Records section start

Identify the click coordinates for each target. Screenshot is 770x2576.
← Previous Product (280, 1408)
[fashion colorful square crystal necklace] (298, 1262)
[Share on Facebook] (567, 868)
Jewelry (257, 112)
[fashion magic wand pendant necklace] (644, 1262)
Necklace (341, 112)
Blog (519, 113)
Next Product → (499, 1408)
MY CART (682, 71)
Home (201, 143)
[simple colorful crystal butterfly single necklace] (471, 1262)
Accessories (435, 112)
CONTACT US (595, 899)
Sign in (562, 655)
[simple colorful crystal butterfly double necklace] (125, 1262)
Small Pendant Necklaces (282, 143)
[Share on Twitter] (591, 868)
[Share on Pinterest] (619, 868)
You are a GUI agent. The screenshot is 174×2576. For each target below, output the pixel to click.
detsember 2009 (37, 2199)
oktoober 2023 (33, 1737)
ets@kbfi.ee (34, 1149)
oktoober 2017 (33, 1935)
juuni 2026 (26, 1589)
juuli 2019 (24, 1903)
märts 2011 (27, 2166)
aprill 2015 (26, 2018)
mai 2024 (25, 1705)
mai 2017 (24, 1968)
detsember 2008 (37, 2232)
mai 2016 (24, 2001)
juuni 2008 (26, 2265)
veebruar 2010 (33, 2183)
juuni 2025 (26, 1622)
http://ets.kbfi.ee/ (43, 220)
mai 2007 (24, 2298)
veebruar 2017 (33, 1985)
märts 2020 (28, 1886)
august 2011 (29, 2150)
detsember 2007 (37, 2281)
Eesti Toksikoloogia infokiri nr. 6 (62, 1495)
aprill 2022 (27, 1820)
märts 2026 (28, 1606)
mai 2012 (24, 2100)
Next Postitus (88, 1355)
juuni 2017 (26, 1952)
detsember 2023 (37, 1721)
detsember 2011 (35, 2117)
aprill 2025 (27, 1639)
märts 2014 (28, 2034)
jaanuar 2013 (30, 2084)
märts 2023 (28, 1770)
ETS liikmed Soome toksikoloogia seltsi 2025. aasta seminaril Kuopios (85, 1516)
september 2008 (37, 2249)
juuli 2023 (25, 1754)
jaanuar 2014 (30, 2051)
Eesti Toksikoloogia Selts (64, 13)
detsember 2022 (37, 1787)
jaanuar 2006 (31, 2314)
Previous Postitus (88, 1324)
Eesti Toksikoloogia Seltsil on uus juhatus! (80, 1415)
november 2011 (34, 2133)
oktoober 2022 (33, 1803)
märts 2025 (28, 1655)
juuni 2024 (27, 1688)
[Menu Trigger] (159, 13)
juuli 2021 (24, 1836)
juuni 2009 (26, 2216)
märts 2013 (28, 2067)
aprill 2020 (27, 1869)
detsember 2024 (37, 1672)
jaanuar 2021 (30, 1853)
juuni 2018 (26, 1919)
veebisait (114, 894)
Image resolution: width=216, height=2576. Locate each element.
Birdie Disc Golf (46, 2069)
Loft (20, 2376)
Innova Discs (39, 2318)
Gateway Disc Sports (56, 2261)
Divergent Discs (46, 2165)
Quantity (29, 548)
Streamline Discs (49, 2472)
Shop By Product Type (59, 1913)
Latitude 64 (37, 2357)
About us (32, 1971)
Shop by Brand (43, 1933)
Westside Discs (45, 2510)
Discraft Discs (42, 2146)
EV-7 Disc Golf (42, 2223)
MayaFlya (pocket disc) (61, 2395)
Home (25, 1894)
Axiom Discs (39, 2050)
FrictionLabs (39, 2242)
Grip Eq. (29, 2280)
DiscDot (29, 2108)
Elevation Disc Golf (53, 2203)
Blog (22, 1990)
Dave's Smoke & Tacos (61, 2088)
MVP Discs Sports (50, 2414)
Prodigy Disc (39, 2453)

Records section end

The problem ▸
Copy the records out again word for word.

Your response ▸
Identify the click coordinates for each target. Screenshot is 770x2576.
← Previous Product (280, 1408)
[fashion colorful square crystal necklace] (298, 1262)
[Share on Facebook] (567, 868)
Jewelry (257, 112)
[fashion magic wand pendant necklace] (644, 1262)
Necklace (341, 112)
Blog (519, 113)
Next Product → (499, 1408)
MY CART (682, 71)
Home (201, 143)
[simple colorful crystal butterfly single necklace] (471, 1262)
Accessories (435, 112)
CONTACT US (595, 899)
Sign in (562, 655)
[simple colorful crystal butterfly double necklace] (125, 1262)
Small Pendant Necklaces (282, 143)
[Share on Twitter] (591, 868)
[Share on Pinterest] (619, 868)
You are a GUI agent. The screenshot is 174×2576. For each target below, output the pixel to click.
detsember 2009 (37, 2199)
oktoober 2023 (33, 1737)
ets@kbfi.ee (34, 1149)
oktoober 2017 (33, 1935)
juuni 2026 (26, 1589)
juuli 2019 (24, 1903)
märts 2011 (27, 2166)
aprill 2015 (26, 2018)
mai 2024 (25, 1705)
mai 2017 (24, 1968)
detsember 2008 (37, 2232)
mai 2016 (24, 2001)
juuni 2008 (26, 2265)
veebruar 2010 (33, 2183)
juuni 2025 (26, 1622)
http://ets.kbfi.ee/ (43, 220)
mai 2007 (24, 2298)
veebruar 2017 (33, 1985)
märts 2020 (28, 1886)
august 2011 (29, 2150)
detsember 2007 (37, 2281)
Eesti Toksikoloogia infokiri nr. 6 (62, 1495)
aprill 2022 (27, 1820)
märts 2026 (28, 1606)
mai 2012 (24, 2100)
Next Postitus (88, 1355)
juuni 2017 (26, 1952)
detsember 2023 (37, 1721)
detsember 2011 (35, 2117)
aprill 2025 (27, 1639)
märts 2014 (28, 2034)
jaanuar 2013 (30, 2084)
märts 2023 (28, 1770)
ETS liikmed Soome toksikoloogia seltsi 2025. aasta seminaril Kuopios (85, 1516)
september 2008 (37, 2249)
juuli 2023 (25, 1754)
jaanuar 2014 (30, 2051)
Eesti Toksikoloogia Selts (64, 13)
detsember 2022 (37, 1787)
jaanuar 2006 (31, 2314)
Previous Postitus (88, 1324)
Eesti Toksikoloogia Seltsil on uus juhatus! (80, 1415)
november 2011 (34, 2133)
oktoober 2022 (33, 1803)
märts 2025 (28, 1655)
juuni 2024 (27, 1688)
[Menu Trigger] (159, 13)
juuli 2021 (24, 1836)
juuni 2009 (26, 2216)
märts 2013 (28, 2067)
aprill 2020 (27, 1869)
detsember 2024 (37, 1672)
jaanuar 2021 (30, 1853)
juuni 2018 (26, 1919)
veebisait (114, 894)
Image resolution: width=216, height=2576. Locate each element.
Birdie Disc Golf (46, 2069)
Loft (20, 2376)
Innova Discs (39, 2318)
Gateway Disc Sports (56, 2261)
Divergent Discs (46, 2165)
Quantity (29, 548)
Streamline Discs (49, 2472)
Shop By Product Type (59, 1913)
Latitude 64 (37, 2357)
About us (32, 1971)
Shop by Brand (43, 1933)
Westside Discs (45, 2510)
Discraft Discs (42, 2146)
EV-7 Disc Golf (42, 2223)
MayaFlya (pocket disc) (61, 2395)
Home (25, 1894)
Axiom Discs (39, 2050)
FrictionLabs (39, 2242)
Grip Eq. (29, 2280)
DiscDot (29, 2108)
Elevation Disc Golf (53, 2203)
Blog (22, 1990)
Dave's Smoke & Tacos (61, 2088)
MVP Discs Sports (50, 2414)
Prodigy Disc (39, 2453)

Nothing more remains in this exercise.